The judgment is reversed and the cause remanded with ‘directions to enter judgment for appellant.

The previous opinions are reported in 9 Cir., 77 F.2d 157; 9 Cir., 93 F.2d 143; and 9 Cir., 111 F.2d 667, 130 A.L.R. 812.

On the last trial below counsel for appellee admitted that “prior to the issuance of said policy, both plaintiff and defendant were in doubt as to the proper designation of said interest; and that it was the defendant and not the plaintiff who described the interest of the assured as set forth” in the policy. Counsel now says that this was not an admission of doubt as to the nature or extent of the interest. We think otherwise.

Such was the testimony of appellant’s broker, Hanley. We believe the trial judge misconstrued the testimony of this witness.

The witness testified that appellant’s broker told Mr. Parr “that this lease ran until the property was destroyed, and exhibited this fire clause in this deed [meaning the 1896 deed] to substantiate that fact”. He several times testified positively that he was told that Mr. Smith had a lease. He did not ask to see the lease, was not interested in seeing it, although he was at pains to examine the 1896 deed which he kept two days. Asked whether he was told that the lease was oral or written, he said “my impression was that there was a written lease, either this or some other time.” Also, that he might have been told that the lease could not be produced, “it had been burned up, or something”, possibly in the 1906 fire. It is to be observed that Smith, who was supposed to have the lease, did not acquire the property in question until 1928.

Parr’s version of the representation was that “Mr. Smith either had a lease or was about to get a lease from the town trustees of Belvedere”. Further, that he, Parr, knew when he wrote the policy “that the tenure of Mr. Smith was subject to the conditions in paragraph 5 of the deed of 1896”, which deed the witness had examined. One of these conditions is that “neither of the five private residences or cottages now standing upon beach shall be renewed in case of destruction by fire or otherwise and that said cottages shall remain thereon as long as and subject to such conditions as shall be determined by said town.”

As bearing on the risk, there was knowledge of the rightful occupancy of the premises by appellant and his predecessors for almost half a century, during which from time to time the tenants, with the acquiescence of the owner, made extensive and costly improvements to house and grounds. The house was a show place and a valuable asset to the community. Rent was accepted by the town as much as a year in advance.
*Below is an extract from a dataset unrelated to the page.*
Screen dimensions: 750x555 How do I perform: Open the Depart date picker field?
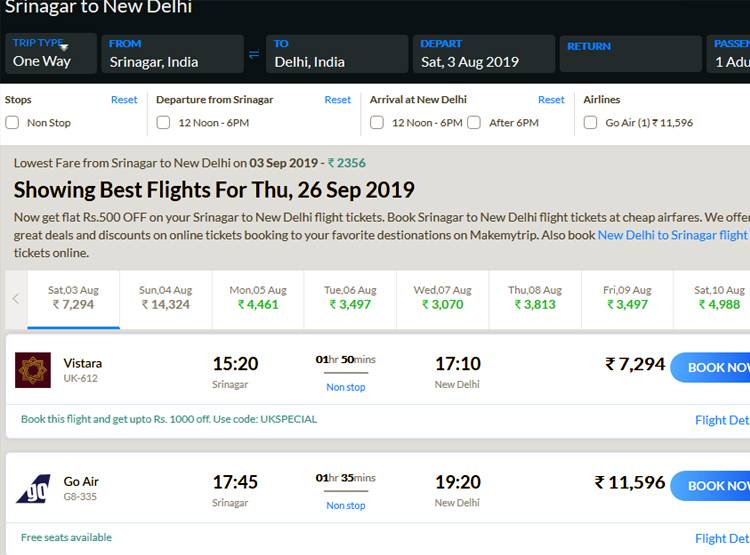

It is to be gathered that the court regarded our decision on the last appeal as holding that a tenure of no higher dignity than one from month to month had been established. The opinion can not fairly be so construed. The only question then before us was whether the evidence disclosed any insurable interest in the nature of a leasehold. We were not called upon to decide, and did not decide, whether such estate as appellant had was terminable short of the destruction of his dwelling. However, we have assumed for the purpose of the discussion that the finding below was based on an independent appraisal of the evidence.